**WHAT IS NEEDED**
Look through the data below and return each line where "cube" appears.

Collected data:
=== Section Start ===
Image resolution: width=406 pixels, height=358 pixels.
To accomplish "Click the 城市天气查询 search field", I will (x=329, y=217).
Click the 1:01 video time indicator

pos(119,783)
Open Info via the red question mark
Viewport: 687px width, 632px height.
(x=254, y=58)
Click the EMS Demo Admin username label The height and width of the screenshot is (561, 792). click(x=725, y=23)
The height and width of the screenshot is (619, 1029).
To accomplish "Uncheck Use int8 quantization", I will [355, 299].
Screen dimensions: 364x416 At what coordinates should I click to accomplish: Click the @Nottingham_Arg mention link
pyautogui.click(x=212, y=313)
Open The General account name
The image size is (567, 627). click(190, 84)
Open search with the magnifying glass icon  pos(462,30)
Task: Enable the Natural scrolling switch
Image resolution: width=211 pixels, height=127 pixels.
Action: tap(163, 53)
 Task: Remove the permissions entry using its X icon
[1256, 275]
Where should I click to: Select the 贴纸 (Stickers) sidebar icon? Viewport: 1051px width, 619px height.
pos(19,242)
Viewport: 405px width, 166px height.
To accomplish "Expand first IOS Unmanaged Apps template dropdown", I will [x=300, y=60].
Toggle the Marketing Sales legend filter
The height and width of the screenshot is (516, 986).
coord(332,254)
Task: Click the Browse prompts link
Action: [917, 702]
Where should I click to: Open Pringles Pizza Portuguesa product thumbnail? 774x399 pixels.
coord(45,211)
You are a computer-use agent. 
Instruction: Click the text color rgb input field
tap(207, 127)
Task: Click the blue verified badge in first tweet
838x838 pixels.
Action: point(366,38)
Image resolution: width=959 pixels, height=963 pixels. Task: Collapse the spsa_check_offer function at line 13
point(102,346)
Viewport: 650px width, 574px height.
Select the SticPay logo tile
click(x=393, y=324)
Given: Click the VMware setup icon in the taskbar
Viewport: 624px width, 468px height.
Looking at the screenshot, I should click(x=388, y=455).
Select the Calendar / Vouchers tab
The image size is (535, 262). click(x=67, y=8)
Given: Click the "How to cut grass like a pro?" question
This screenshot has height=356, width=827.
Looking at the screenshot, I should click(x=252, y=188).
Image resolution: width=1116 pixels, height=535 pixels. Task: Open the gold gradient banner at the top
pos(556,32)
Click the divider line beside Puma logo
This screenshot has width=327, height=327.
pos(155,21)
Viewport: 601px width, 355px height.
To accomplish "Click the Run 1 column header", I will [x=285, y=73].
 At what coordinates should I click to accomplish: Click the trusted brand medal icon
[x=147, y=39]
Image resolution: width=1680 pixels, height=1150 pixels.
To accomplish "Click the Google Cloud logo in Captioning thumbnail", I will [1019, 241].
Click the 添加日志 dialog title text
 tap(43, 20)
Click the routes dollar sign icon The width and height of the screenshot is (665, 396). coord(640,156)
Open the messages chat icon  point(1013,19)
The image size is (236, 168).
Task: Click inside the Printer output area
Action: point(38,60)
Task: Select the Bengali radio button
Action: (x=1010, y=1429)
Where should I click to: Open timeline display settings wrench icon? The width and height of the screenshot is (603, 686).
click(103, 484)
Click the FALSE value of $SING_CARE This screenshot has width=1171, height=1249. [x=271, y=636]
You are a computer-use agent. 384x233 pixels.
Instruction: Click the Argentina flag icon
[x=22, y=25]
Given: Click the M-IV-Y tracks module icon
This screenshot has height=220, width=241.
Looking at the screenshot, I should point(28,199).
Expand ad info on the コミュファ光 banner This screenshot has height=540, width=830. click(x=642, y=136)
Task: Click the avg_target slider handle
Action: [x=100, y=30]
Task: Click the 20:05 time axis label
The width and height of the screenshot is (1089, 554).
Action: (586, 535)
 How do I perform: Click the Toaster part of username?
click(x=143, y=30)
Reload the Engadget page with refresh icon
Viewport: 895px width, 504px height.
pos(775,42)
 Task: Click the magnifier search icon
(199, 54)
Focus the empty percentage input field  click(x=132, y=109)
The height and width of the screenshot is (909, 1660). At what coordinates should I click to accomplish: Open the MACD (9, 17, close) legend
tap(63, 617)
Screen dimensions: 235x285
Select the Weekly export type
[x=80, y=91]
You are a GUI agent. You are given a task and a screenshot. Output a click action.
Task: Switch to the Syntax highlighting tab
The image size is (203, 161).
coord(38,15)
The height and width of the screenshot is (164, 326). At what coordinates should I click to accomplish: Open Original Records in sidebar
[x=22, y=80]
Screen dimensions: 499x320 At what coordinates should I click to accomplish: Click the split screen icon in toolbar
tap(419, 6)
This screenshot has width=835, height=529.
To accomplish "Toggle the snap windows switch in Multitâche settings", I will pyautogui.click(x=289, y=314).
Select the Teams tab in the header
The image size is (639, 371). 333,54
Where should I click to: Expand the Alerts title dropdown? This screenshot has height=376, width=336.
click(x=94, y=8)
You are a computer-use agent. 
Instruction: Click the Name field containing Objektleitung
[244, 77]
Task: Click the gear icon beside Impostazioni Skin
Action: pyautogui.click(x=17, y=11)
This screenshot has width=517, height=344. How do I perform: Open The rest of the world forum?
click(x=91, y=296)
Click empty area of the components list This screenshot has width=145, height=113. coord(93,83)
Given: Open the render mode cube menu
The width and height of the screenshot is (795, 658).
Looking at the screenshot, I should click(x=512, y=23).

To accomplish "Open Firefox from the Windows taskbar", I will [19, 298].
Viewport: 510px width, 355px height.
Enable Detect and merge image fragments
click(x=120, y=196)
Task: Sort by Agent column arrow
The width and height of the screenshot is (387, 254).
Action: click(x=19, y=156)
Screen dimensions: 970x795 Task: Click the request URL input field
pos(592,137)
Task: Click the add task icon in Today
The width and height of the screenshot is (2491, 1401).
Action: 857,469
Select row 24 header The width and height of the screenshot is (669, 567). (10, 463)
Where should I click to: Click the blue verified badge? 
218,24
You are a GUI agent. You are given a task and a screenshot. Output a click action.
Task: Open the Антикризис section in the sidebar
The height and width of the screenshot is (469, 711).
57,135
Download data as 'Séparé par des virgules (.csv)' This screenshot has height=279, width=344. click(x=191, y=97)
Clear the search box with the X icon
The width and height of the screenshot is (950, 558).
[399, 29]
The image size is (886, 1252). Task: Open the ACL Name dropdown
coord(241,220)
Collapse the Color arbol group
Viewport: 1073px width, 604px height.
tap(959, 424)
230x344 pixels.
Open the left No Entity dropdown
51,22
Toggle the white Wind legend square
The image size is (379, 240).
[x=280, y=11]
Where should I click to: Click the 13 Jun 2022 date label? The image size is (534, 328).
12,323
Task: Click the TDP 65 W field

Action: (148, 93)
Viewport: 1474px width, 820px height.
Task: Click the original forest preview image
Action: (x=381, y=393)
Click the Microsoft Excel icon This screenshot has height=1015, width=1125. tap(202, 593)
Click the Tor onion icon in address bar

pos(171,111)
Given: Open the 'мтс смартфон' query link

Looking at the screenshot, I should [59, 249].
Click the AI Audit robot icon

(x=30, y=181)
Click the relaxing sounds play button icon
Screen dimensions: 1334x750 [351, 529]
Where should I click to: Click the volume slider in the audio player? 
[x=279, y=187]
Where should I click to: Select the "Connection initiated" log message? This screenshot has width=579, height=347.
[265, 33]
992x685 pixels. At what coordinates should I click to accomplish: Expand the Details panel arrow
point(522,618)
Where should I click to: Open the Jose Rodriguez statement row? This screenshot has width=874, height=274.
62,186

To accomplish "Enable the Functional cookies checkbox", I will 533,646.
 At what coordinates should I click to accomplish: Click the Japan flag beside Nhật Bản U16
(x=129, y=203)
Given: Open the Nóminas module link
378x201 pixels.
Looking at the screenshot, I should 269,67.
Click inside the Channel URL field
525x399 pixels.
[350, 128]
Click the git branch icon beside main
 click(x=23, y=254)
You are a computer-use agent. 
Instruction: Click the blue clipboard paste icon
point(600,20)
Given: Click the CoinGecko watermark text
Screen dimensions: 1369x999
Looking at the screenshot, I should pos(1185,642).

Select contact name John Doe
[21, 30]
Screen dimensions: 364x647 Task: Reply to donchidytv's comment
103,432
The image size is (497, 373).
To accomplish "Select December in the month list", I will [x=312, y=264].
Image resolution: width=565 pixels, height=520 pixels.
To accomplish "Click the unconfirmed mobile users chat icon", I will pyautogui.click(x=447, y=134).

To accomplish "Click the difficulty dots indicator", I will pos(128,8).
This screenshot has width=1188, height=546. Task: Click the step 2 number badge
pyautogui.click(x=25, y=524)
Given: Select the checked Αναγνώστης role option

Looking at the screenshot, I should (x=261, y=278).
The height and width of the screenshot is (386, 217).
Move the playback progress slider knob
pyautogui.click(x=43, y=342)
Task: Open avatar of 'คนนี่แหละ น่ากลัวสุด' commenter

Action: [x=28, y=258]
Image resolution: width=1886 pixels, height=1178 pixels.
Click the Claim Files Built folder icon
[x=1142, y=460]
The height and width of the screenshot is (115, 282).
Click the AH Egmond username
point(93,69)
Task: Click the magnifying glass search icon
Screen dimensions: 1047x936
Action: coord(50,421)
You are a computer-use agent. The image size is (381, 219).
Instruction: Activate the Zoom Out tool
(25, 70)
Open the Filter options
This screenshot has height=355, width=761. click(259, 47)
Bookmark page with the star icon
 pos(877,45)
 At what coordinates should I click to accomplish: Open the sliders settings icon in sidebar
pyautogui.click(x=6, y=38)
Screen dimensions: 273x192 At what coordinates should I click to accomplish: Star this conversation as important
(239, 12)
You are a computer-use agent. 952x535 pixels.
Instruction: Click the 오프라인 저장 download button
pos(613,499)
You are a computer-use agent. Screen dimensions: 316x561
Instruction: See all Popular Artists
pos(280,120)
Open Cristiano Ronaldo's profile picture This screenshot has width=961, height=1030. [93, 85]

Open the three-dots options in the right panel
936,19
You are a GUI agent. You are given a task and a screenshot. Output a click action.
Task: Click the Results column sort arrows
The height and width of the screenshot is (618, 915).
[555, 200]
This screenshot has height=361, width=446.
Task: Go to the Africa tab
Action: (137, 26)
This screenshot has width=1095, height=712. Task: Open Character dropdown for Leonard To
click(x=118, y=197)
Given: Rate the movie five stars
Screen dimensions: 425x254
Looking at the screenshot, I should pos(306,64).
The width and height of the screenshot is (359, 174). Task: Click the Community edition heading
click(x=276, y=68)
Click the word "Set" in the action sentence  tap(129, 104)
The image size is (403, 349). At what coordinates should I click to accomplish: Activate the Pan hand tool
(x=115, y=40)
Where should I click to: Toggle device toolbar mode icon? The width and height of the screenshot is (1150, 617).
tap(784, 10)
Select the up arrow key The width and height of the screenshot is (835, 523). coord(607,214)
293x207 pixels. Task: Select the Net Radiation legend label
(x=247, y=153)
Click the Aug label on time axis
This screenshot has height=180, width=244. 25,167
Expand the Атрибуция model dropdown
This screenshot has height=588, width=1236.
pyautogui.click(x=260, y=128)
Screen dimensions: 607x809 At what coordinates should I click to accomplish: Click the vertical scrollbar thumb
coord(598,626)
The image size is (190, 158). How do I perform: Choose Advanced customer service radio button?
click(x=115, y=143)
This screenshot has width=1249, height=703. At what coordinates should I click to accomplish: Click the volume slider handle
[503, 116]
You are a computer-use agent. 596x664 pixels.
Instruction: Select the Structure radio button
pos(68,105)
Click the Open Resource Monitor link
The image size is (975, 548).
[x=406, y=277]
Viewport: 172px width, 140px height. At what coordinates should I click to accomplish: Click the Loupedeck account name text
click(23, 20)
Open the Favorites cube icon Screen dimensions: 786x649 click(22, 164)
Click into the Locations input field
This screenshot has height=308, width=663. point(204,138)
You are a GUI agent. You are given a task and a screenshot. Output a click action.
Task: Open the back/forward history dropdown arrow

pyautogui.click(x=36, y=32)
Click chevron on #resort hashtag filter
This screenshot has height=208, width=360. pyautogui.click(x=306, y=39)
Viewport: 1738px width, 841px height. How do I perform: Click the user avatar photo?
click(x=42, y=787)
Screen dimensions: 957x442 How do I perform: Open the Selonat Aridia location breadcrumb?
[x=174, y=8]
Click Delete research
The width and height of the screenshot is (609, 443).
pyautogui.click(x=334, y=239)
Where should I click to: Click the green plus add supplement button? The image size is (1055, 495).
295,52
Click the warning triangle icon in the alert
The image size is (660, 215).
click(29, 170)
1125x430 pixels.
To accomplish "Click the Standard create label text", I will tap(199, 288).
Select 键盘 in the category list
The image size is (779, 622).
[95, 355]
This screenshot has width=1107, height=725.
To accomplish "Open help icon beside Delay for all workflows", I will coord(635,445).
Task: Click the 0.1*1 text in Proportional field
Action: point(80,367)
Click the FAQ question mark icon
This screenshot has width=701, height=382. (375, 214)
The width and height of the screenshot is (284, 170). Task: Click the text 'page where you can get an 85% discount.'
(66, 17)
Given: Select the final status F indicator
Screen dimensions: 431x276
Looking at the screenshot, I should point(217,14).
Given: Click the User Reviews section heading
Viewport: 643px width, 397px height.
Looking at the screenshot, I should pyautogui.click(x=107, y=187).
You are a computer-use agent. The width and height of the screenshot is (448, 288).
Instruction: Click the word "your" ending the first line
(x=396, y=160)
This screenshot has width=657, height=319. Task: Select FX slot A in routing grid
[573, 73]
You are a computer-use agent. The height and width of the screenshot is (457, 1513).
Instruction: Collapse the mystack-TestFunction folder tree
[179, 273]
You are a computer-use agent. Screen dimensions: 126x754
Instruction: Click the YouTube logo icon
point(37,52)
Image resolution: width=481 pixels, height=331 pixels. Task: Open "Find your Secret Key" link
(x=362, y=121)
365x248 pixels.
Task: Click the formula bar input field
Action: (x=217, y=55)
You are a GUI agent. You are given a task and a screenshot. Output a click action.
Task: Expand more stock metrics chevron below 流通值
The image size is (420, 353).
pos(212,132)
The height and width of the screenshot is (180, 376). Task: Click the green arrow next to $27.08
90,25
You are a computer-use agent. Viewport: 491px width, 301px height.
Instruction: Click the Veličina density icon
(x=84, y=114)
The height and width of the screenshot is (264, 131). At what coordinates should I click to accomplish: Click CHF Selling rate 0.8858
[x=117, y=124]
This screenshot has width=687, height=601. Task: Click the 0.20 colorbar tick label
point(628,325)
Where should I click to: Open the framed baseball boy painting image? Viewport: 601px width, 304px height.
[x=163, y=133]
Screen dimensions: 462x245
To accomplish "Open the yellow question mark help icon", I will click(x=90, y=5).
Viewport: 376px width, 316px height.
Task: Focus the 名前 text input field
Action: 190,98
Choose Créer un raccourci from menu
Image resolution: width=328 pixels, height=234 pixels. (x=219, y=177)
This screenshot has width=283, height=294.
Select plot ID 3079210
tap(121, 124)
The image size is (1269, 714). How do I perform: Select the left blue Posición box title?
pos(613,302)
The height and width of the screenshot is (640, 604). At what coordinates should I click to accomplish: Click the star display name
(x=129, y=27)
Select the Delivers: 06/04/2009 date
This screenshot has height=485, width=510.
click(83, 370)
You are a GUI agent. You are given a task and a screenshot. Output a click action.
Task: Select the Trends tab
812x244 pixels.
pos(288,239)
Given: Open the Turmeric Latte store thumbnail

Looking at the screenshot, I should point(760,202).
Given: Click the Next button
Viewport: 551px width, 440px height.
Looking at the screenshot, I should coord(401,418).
=== Section End ===
**TASK ANSWER**
Given: Open the render mode cube menu
Open the Favorites cube icon Screen dimensions: 786x649 click(22, 164)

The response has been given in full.